▶ [Task goal]: After finding the line with "You are a GUI" in the entries below, copy that line and each one after it exactly, through the last line, and omit pictures.

(Screenshot grounding data)
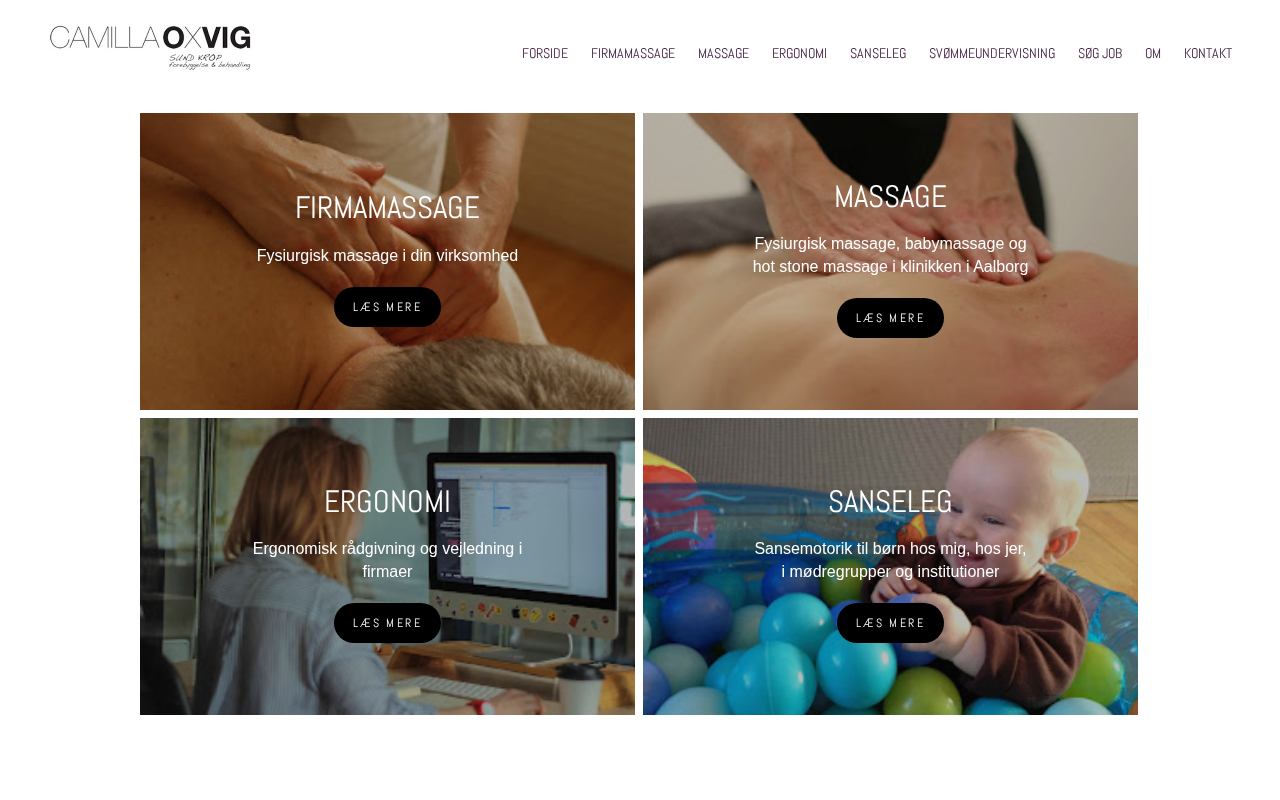
Task: Select the Firmamassage tile heading
Action: (387, 207)
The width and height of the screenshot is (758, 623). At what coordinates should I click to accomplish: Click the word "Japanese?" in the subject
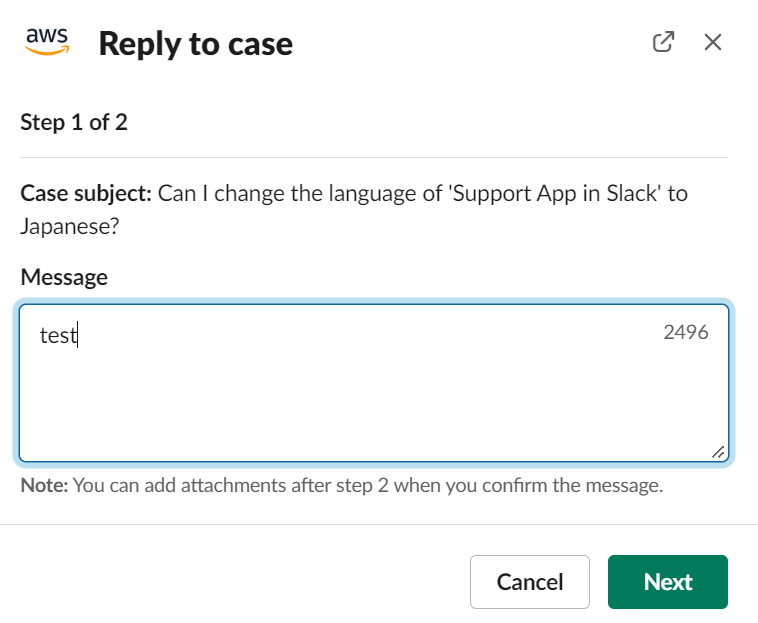tap(70, 226)
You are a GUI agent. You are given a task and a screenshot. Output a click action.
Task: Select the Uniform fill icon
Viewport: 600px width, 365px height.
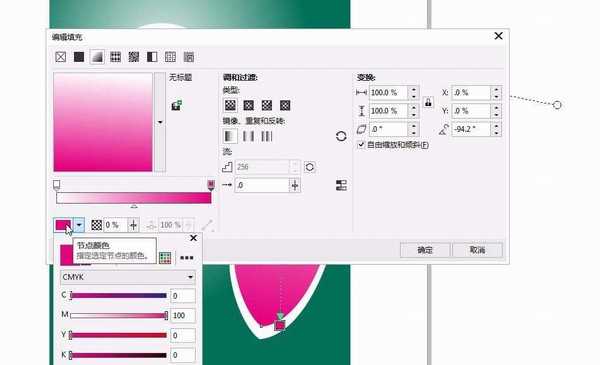pyautogui.click(x=79, y=57)
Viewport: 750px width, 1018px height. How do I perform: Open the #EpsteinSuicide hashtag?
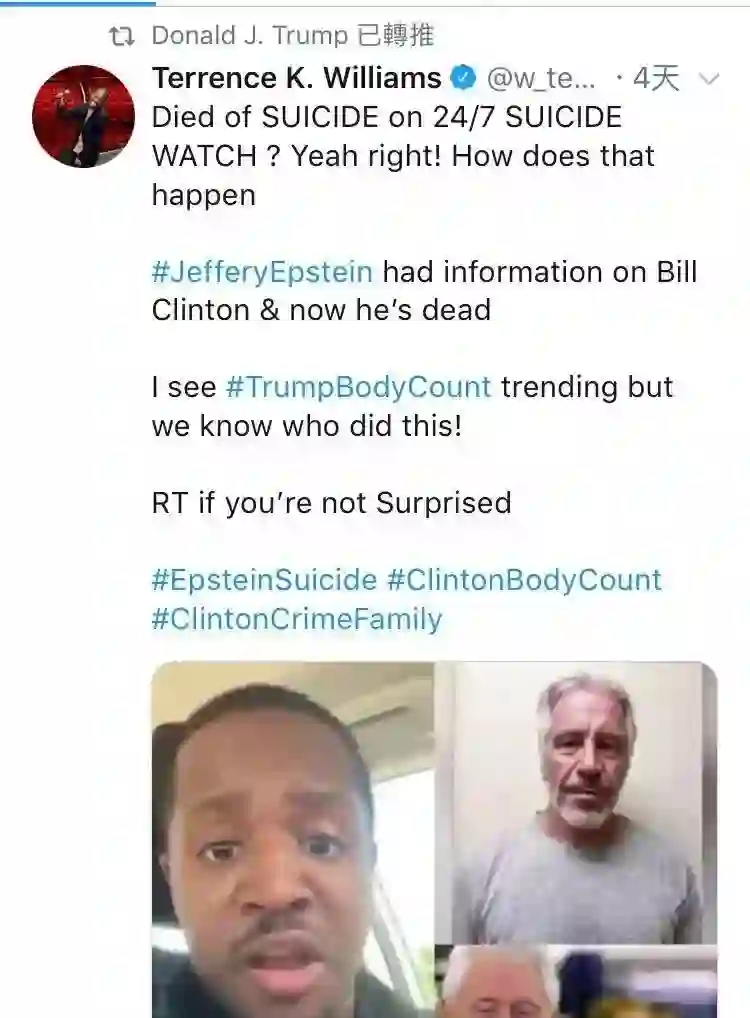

▶ [Problem solution]:
You are a GUI agent. You are given a task and a screenshot. Output a click action.
Task: Select the Uniform fill icon
Viewport: 600px width, 365px height.
pyautogui.click(x=79, y=57)
Viewport: 750px width, 1018px height. How do I perform: Open the #EpsteinSuicide hashtag?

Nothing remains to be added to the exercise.